A mistake many entrepreneurs make is not having current legal documents. This makes them vulnerable to the piercing of the corporate veil. Corporations or LLCs are separate entities; the owners and managers have limited personal liability for the company’s debts. If the corporate veil is pierced you could be held personally liable for corporate debts.
Often, entrepreneurs’ legal work is not signed, is set up from the internet in a state to which they have no connection. The first step would be to review all the documents to make sure they are filed in the correct state. Downloading legal forms from the internet may seem like a quick and inexpensive alternative to working with a lawyer, but often these forms are filed in a state to which the entrepreneur has no credible connection. Corporation statues can vary from state to state, although most states require the same essentials in forming a corporation.
Another common issue with legal documents is having them signed. You would think this is a no-brainer, but often after searching for the correct documents, many entrepreneurs simply print them out and file them, without signing. Some think they will sign them after reviewing them with a partner or lawyer, but never get around to it. Then they operate as if those documents existed. Should the organization face bankruptcy or with contract or tort claims, these corporate structure documents will provide no protection.
Another reason the corporate veil may be pierced is if a court finds the owner is operating the business as if the corporation or LLC didn’t exist. If an owner fails to maintain a formal legal separation between their business and their personal financial affairs, the corporation or LLC could be found to be a sham. Make sure you aren’t paying personal bills from the business checking account, and make sure you are following all the legal formalities for a corporation, such as recording minutes of a meeting when making important decisions. If your incorporation documents have any other structures or procedures, make sure you are following them.

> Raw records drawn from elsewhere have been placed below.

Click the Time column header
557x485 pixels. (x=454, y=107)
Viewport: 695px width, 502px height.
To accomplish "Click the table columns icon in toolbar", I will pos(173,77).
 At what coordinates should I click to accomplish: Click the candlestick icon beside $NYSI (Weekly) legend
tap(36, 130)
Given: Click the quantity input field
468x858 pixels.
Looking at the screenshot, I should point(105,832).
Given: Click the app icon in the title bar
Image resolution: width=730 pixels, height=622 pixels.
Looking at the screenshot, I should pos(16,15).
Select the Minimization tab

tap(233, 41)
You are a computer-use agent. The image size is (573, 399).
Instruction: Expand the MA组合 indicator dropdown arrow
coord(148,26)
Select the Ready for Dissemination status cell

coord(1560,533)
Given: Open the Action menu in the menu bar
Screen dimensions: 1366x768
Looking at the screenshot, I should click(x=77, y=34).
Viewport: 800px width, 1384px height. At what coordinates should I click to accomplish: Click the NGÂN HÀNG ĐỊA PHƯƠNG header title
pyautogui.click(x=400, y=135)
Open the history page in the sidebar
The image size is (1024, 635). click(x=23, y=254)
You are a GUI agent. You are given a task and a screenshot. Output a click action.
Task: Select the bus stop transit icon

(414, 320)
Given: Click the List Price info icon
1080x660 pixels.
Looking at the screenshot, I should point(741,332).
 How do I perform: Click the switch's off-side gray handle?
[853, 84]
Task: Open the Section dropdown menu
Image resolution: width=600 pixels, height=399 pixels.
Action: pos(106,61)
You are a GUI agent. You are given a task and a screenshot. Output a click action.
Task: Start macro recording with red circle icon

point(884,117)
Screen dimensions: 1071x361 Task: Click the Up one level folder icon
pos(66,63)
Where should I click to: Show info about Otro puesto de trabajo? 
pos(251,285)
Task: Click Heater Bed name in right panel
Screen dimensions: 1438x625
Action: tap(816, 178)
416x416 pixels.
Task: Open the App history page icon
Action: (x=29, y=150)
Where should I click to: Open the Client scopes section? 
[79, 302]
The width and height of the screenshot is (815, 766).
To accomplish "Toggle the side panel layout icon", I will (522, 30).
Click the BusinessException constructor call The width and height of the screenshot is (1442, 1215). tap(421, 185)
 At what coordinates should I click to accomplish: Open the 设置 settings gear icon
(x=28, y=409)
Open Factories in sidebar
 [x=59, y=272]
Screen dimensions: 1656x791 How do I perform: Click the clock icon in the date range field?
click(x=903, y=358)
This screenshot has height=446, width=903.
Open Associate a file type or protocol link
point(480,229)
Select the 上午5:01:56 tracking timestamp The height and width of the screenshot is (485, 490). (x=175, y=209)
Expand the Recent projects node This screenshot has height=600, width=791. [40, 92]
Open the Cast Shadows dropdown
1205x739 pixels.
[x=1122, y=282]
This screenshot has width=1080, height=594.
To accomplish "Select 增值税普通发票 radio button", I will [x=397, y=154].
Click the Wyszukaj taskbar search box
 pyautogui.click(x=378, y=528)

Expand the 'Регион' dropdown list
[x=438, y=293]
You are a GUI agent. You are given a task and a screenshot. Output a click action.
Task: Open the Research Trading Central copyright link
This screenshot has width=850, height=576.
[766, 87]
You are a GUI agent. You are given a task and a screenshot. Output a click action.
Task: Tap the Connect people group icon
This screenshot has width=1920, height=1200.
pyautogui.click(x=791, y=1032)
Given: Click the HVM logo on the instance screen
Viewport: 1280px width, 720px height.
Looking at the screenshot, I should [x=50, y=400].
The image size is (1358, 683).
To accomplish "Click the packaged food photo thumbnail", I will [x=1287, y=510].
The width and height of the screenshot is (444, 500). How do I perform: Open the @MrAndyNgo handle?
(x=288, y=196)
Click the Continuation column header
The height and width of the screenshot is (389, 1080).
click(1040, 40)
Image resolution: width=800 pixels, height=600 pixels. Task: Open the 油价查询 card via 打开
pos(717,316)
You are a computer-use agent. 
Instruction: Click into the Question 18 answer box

Small corporations are less likely than their larger counterparts to observe corporate formalities, making them more vulnerable to the piercing of their corporate veil. It’s important to comply with the rules governing formation and maintenance of a corporation including: adopting company bylaws; making sure that officers and agents abide by those bylaws; holding annual meetings of directors and shareholders or members; and keeping accurate, details records (called “minutes”) of important decisions made at those meetings.
A good practice is to review all legal documents on a yearly basis. Make sure they are signed and initialed where appropriate, they are filed in the correct state, and that you are following all the provisions included.